Record excerpts:

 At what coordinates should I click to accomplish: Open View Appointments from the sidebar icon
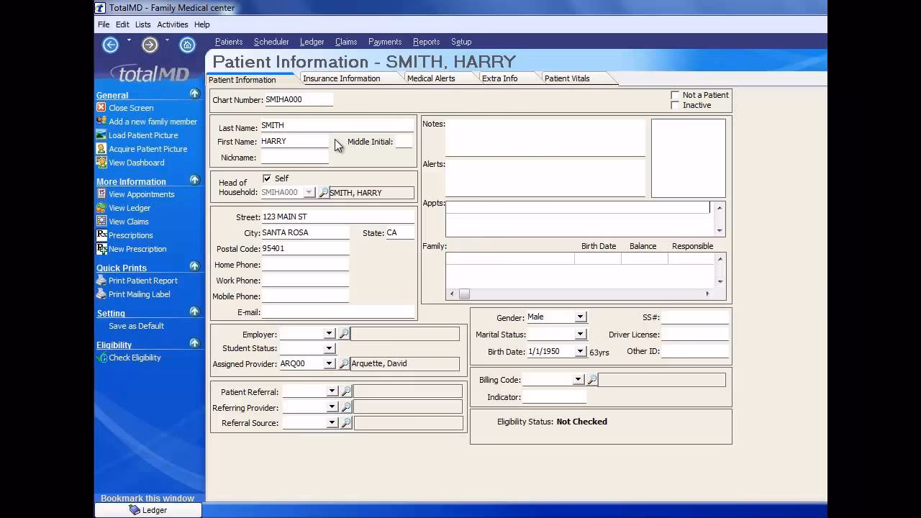[101, 194]
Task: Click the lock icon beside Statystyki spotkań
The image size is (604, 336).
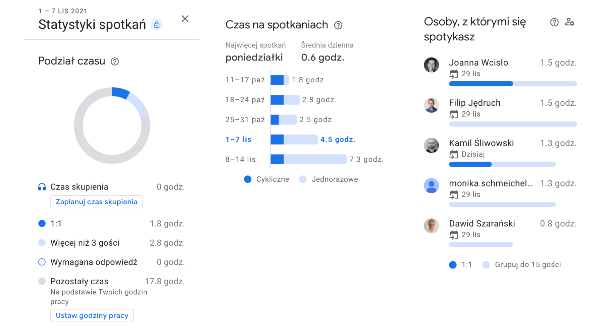Action: [157, 25]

Stated exercise: Copy every line of the data above without any changes, and leave the pictures out.

Solution:
 At what coordinates should I click to accomplish: Open View Appointments from the sidebar icon
[101, 194]
Task: Click the lock icon beside Statystyki spotkań
The image size is (604, 336).
Action: [157, 25]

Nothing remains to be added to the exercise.